There is increasing recognition that non-canonical DNA structures play very important roles in essential biological processes. On the basis of this supposition, many labs, funding bodies and pharmaceutical companies are pursuing and funding research to identify modulators of these unusual topologies. One such non-canonical DNA form is the G-quadruplex, whose presence is proposed to be essential in regulating gene expression, in controlling replication initiation and telomere maintenance. However, the visualisation and imaging of such DNA structures in live cells is still to be achieved. Our project aims to develop new molecular tools to image G-quadruplex DNA in live cells. This will provide for the first time the possibility of studying the formation/resolution of these non-canonical DNA structures in real time and hence understand their dynamics at different stages of the cell cycle as well as their interplay with proteins (in particular helicases). Furthermore, this information could also provide important clues as to whether G-quadruplexes can be targeted by small molecule and hence are 'drugable' targets. Therefore, the proposed research will have an impact at different levels. In the short term, it will provide important fundamental understanding of quadruplexes in live cells (particularly their dynamics in relation to DNA-molecule and DNA-protein interactions). We envisage that by the end of our project, the new probes will be available (e.g. via a chemical company such as Invitrogen) to the wider academic community so that the involvement of G-quadruplexes in a wide range of biological processes can be ascertained.
This in turn will have an important long-term impact in the search for drugs that target this type of non-canonical DNA structure since our probes could provide the basis for a cellular assay to screen small molecules against quadruplexes.
In addition to their use as DNA probes, the new molecules prepared in this project will have photophysical properties which could be potentially used for other applications such as sensing and optoelectronic materials. Indeed, platinum complexes have been previously self-assembled into functional materials with optoelectronic properties.

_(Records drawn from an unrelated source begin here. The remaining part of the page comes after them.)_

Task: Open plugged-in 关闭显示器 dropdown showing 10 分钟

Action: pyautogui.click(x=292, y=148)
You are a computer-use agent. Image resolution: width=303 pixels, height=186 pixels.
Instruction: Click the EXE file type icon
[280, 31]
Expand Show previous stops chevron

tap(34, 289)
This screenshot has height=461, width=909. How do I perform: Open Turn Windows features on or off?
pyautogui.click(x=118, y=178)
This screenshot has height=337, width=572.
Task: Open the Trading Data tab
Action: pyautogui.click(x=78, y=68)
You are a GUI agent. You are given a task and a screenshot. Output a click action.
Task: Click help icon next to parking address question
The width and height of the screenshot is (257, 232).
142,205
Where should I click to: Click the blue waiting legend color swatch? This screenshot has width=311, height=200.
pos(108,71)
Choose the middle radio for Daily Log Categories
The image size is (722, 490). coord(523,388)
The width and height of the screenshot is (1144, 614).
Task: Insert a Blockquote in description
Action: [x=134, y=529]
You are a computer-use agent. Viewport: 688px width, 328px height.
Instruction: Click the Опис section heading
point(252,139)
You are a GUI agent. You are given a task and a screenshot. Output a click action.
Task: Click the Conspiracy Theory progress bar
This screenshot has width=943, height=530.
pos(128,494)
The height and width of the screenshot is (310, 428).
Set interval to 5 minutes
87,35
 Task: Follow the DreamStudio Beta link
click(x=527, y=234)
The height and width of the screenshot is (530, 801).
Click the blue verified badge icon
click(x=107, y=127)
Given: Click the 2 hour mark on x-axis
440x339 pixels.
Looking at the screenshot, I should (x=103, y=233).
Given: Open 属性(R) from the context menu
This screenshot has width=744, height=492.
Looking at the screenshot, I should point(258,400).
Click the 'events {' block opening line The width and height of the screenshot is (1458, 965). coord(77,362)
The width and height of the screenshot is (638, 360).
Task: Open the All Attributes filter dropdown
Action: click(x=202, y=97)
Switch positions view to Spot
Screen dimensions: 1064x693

Two other important impacts of this research are: a) Training of a young researcher in a highly multidisciplinary environment including synthetic chemistry/chemical biology and cell biology; b) Outreach to broader scientific community and non scientists - by using optical probes (visually very appealing and easy to relate to) we will probe DNA structures beyond the well-known canonical DNA double helix. We believe that this can easily capture the public's imagination and therefore the project is well suited for outreach activities.